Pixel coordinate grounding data
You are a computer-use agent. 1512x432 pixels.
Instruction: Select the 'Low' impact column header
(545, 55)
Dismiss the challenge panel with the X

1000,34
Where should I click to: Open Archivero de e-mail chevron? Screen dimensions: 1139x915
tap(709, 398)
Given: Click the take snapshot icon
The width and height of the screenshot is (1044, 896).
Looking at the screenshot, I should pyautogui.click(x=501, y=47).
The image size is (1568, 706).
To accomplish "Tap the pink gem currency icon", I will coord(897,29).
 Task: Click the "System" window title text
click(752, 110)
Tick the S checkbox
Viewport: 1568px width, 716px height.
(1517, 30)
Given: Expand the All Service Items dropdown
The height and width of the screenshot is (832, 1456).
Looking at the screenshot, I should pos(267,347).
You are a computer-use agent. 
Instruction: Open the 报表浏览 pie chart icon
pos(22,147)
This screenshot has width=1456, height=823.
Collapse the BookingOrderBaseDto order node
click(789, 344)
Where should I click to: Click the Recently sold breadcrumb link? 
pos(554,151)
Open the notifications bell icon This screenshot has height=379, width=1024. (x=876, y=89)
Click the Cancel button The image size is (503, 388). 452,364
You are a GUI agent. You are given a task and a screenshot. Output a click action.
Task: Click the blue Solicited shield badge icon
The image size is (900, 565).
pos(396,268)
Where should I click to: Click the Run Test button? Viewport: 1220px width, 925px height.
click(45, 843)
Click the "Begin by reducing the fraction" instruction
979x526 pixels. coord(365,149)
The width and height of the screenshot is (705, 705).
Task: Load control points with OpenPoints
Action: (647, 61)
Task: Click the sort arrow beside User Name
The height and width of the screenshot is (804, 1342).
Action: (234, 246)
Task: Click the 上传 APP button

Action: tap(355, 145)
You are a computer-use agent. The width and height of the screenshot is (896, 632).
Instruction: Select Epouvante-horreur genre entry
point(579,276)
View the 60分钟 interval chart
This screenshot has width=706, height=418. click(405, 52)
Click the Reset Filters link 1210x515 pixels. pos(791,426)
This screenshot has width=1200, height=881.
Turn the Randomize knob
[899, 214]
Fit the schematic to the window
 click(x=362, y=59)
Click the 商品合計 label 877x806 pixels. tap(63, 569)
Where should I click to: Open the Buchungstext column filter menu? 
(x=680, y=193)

• _EXERCISE DIRECTIONS_: Copy out the full set of records precisely, leaving nothing out.

• _SOLUTION FOR THIS TASK_:
You are a computer-use agent. 1512x432 pixels.
Instruction: Select the 'Low' impact column header
(545, 55)
Dismiss the challenge panel with the X

1000,34
Where should I click to: Open Archivero de e-mail chevron? Screen dimensions: 1139x915
tap(709, 398)
Given: Click the take snapshot icon
The width and height of the screenshot is (1044, 896).
Looking at the screenshot, I should pyautogui.click(x=501, y=47).
The image size is (1568, 706).
To accomplish "Tap the pink gem currency icon", I will coord(897,29).
 Task: Click the "System" window title text
click(752, 110)
Tick the S checkbox
Viewport: 1568px width, 716px height.
(1517, 30)
Given: Expand the All Service Items dropdown
The height and width of the screenshot is (832, 1456).
Looking at the screenshot, I should pos(267,347).
You are a computer-use agent. 
Instruction: Open the 报表浏览 pie chart icon
pos(22,147)
This screenshot has width=1456, height=823.
Collapse the BookingOrderBaseDto order node
click(789, 344)
Where should I click to: Click the Recently sold breadcrumb link? 
pos(554,151)
Open the notifications bell icon This screenshot has height=379, width=1024. (x=876, y=89)
Click the Cancel button The image size is (503, 388). 452,364
You are a GUI agent. You are given a task and a screenshot. Output a click action.
Task: Click the blue Solicited shield badge icon
The image size is (900, 565).
pos(396,268)
Where should I click to: Click the Run Test button? Viewport: 1220px width, 925px height.
click(45, 843)
Click the "Begin by reducing the fraction" instruction
979x526 pixels. coord(365,149)
The width and height of the screenshot is (705, 705).
Task: Load control points with OpenPoints
Action: (647, 61)
Task: Click the sort arrow beside User Name
The height and width of the screenshot is (804, 1342).
Action: (234, 246)
Task: Click the 上传 APP button

Action: tap(355, 145)
You are a computer-use agent. The width and height of the screenshot is (896, 632).
Instruction: Select Epouvante-horreur genre entry
point(579,276)
View the 60分钟 interval chart
This screenshot has width=706, height=418. click(405, 52)
Click the Reset Filters link 1210x515 pixels. pos(791,426)
This screenshot has width=1200, height=881.
Turn the Randomize knob
[899, 214]
Fit the schematic to the window
 click(x=362, y=59)
Click the 商品合計 label 877x806 pixels. tap(63, 569)
Where should I click to: Open the Buchungstext column filter menu? 
(x=680, y=193)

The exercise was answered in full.